Aspek Teknis Segmentasi Pelanggan Bagian 2 – Integritas Data

Diterbitkan: 2022-04-18

Artikel terakhir membantu kami memahami bagaimana sinkronisasi data memungkinkan segmentasi yang efektif. Namun untuk menjadi ahli segmentasi yang sesungguhnya, Anda memerlukan satu hal lagi — kemampuan untuk mengevaluasi dan memelihara kualitas data, yang secara kolektif didefinisikan sebagai integritas data . Meskipun cara terbaik untuk mempelajarinya adalah melalui latihan, membungkus kepala Anda dengan konsep-konsep penting akan memberi Anda awal yang baik.

Integritas data adalah topik yang luas. Sejujurnya, itu adalah tujuan terpenting dari seluruh departemen TI. Mereka semua dipekerjakan untuk menghindari menggambar wawasan berdasarkan data yang salah.

Ketika kami mempersempitnya menjadi segmentasi pelanggan, spesialis CRM harus menyadari keunikan data, tipe data, dan batasan data.

Keunikan data

Bayangkan seorang pelanggan mendapatkan pesan dua kali atau, lebih buruk lagi, mendapatkan pesan dua kali setiap kali dengan diskon yang berbeda. Satu kasus tidak akan menyebabkan banyak kerugian, tetapi jika jumlah ini meningkat, kampanye mungkin gagal seketika dengan konsekuensi jangka panjang, termasuk penurunan loyalitas.

Inilah sebabnya mengapa basis data pelanggan Anda harus menjaga keunikan data. Untuk melakukannya, Anda perlu menemukan pengenal yang memungkinkan Anda membedakan antara dua pelanggan. Mungkin email atau nomor telepon. Meskipun mereka unik untuk setiap Tom, Dick, atau Harry, mereka bukan kandidat yang baik untuk pengenal. Pertama-tama, alamat email dan nomor telepon mungkin berubah untuk seseorang. Kedua, Anda mungkin mengalami masalah dalam memastikan keunikan email, termasuk "." dan karakter “+” atau non-Inggris.

Itu sebabnya CRM menggunakan pengidentifikasi internal yang unik. Ini diciptakan sebagai pengidentifikasi unik universal (UUID) atau pengidentifikasi unik global (GUID) .

Ini adalah algoritme yang mengambil atribut unik pelanggan (seperti email atau nomor telepon), mengenkripsinya, dan menghasilkan serangkaian karakter acak — unik untuk setiap pelanggan . Saat John menjadi pelanggan Anda, CRM akan membuatkan pengenal untuknya, seperti 8f14a65f-3032-42c8-a196-1cf66d11b930.

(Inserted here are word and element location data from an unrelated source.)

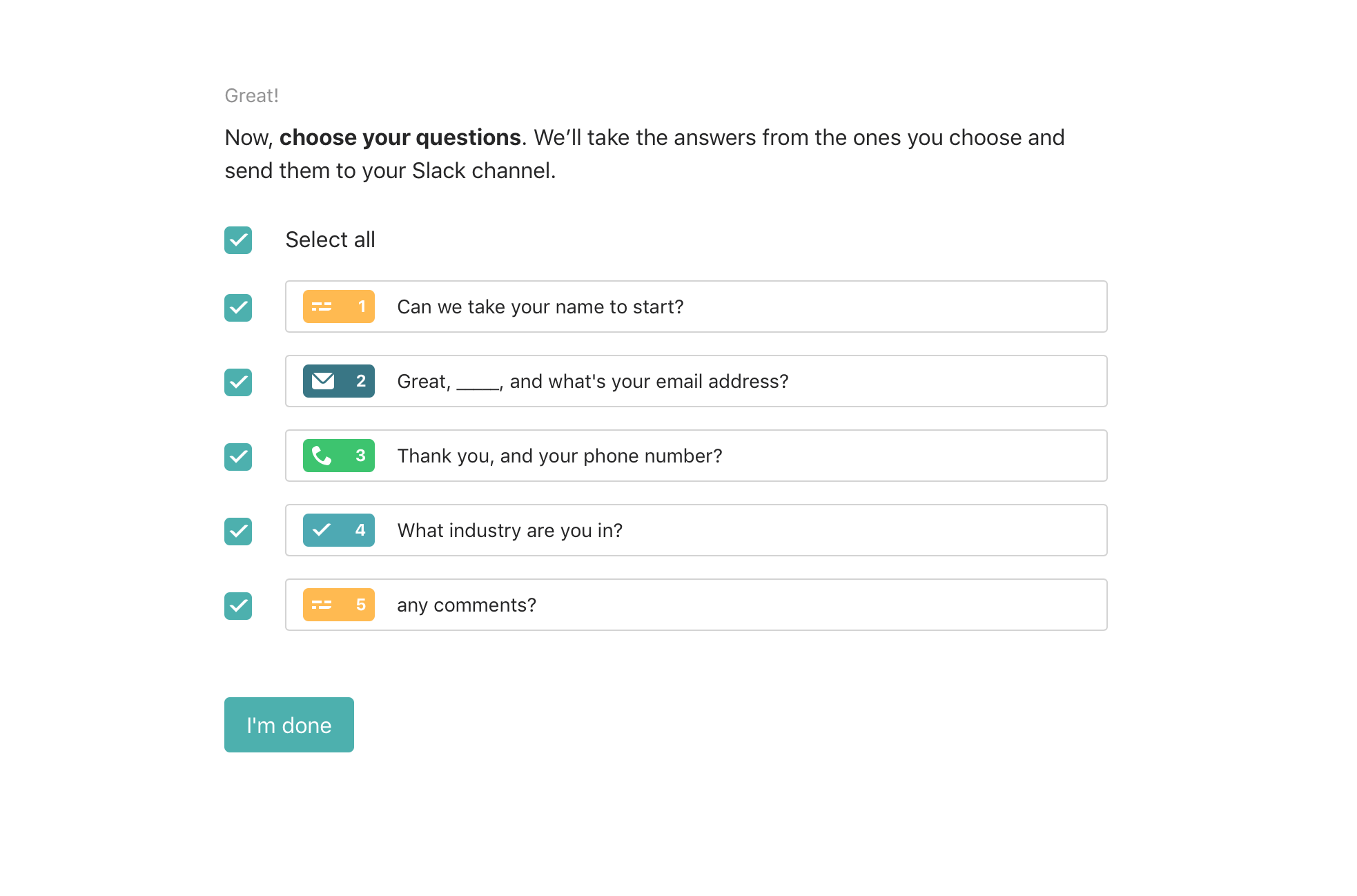Click the orange short-text icon for question 1
The image size is (1357, 896).
click(322, 306)

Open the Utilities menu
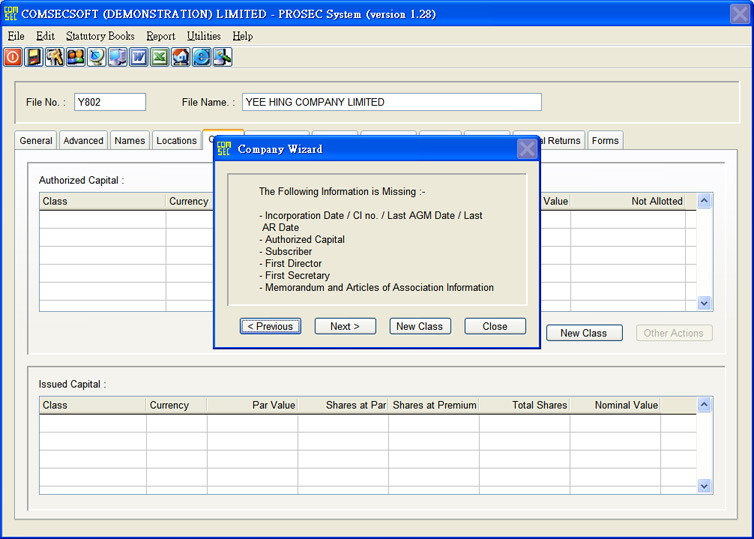[203, 36]
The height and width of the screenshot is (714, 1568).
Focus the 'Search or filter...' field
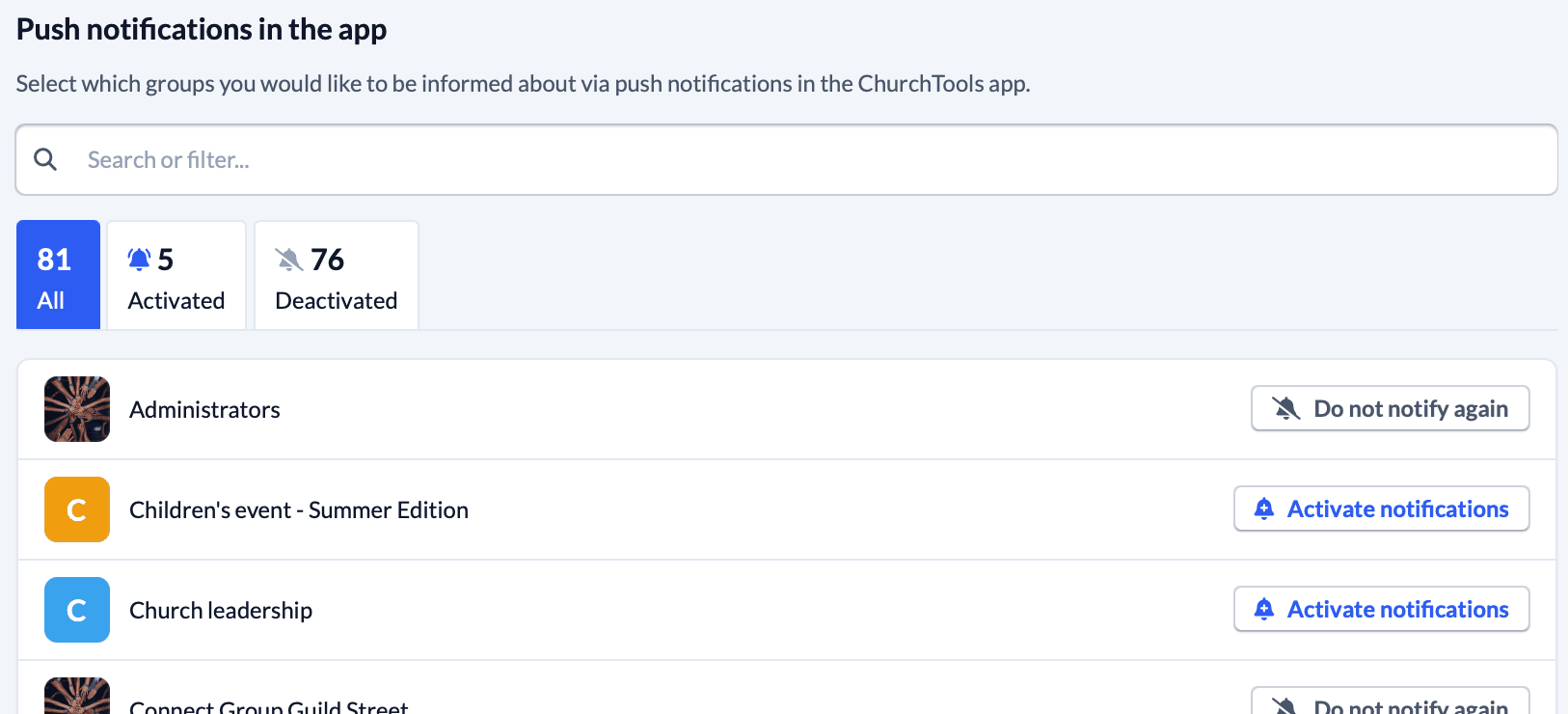pyautogui.click(x=810, y=160)
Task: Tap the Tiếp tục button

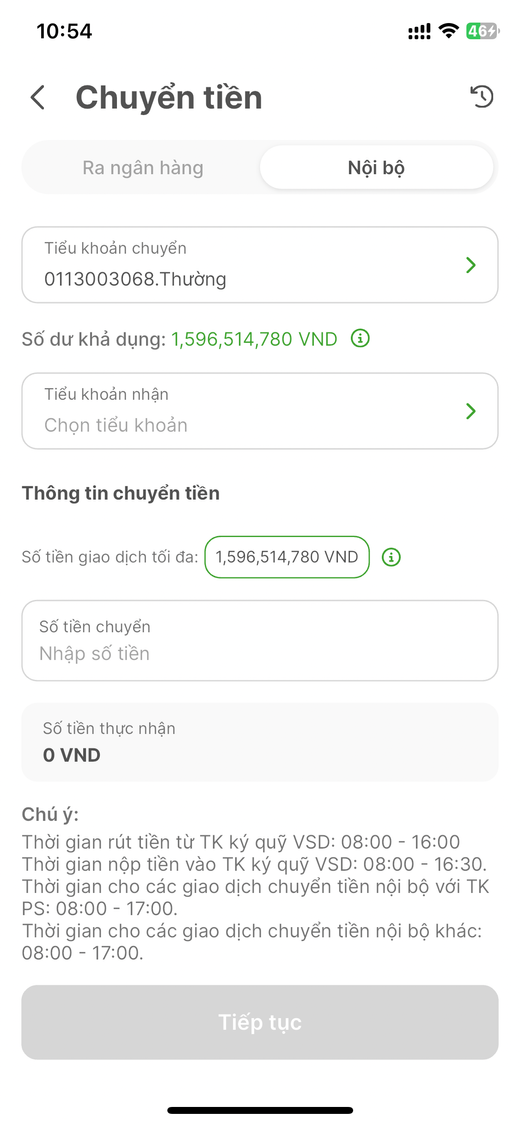Action: [260, 1022]
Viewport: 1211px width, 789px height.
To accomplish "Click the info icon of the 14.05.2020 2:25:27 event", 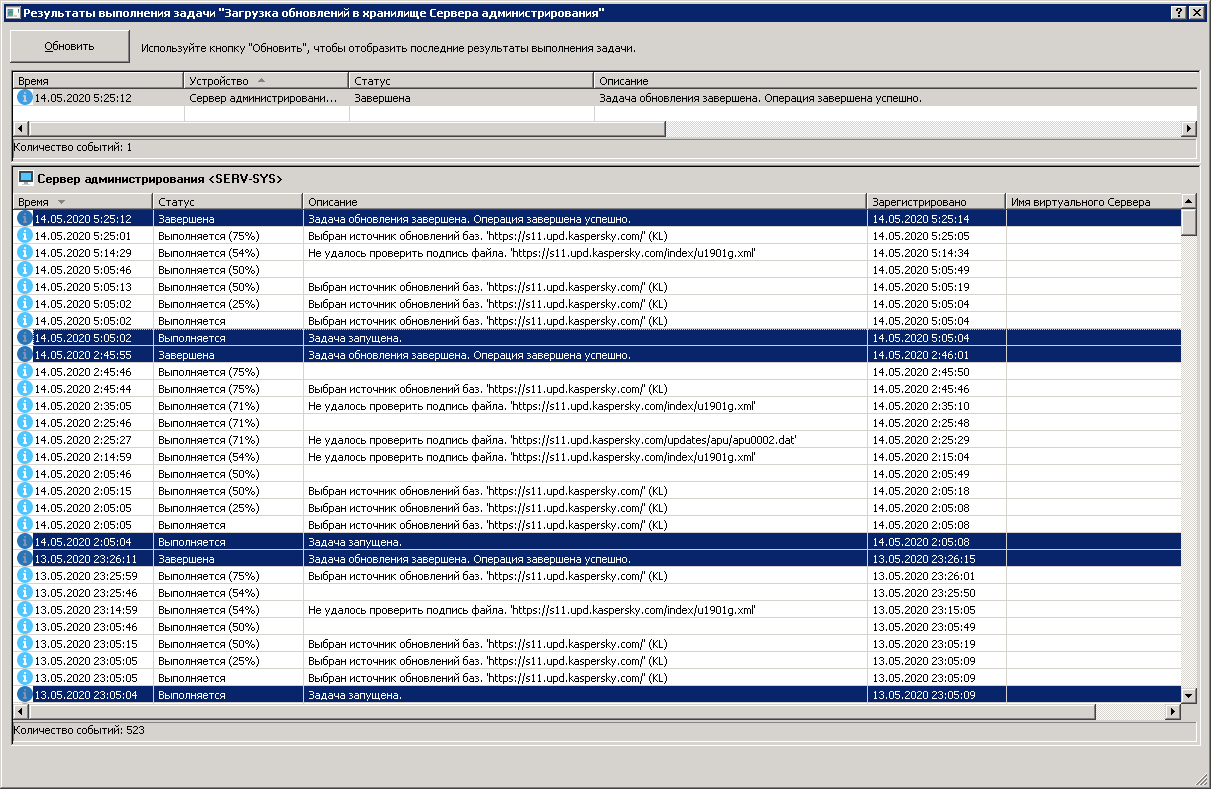I will tap(25, 440).
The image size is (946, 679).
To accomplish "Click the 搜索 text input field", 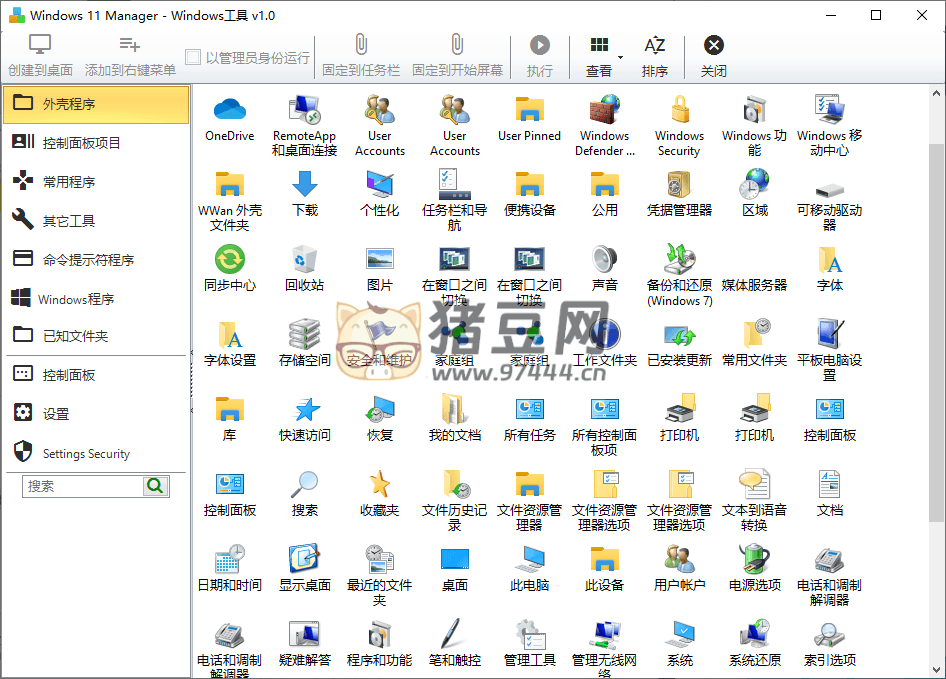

Dengan membuat pengidentifikasi yang begitu panjang, Anda mengurangi risiko menghasilkan id duplikat hingga hampir nol.

Tipe data

Format tempat Anda menyimpan data mungkin merupakan ancaman atau bantuan lain untuk integritas data. Bayangkan menjalankan survei dan meminta audiens Anda untuk smartphone favorit — Anda ingin mengirimkan penawaran kepada setiap pelanggan yang memilih iPhone X selama promosi.

Saat Anda membaca daftar balasan, Anda melihat catatan berikut:

  • iPhone X
  • iphone X
  • saya Telepon10
  • iPhone X
  • iphone 10
  • Nokia 3310
  • Dan seterusnya...

Saat membuat segmen untuk pelanggan "iPhone X", sistem hanya akan menampilkan satu pelanggan, bukan lima. Solusi untuk masalah ini sangat mudah — cukup ubah jenis bidang jawaban ke daftar yang telah ditentukan, bukan teks terbuka. Tetapi jika Anda melupakannya sebelum peluncuran, Anda akan berakhir dengan banyak pekerjaan manual di piring Anda.

Tipe data yang direkomendasikan

Kesalahan sederhana namun merepotkan seperti ini dapat dihindari dengan memahami dan memeriksa ulang model data untuk setiap langkah perjalanan pelanggan. Langkah pertama adalah mengunjungi dokumentasi tentang opsi yang ditawarkan CRM Anda untuk menyimpan dan memproses data untuk setiap entitas — ini disebut skema data.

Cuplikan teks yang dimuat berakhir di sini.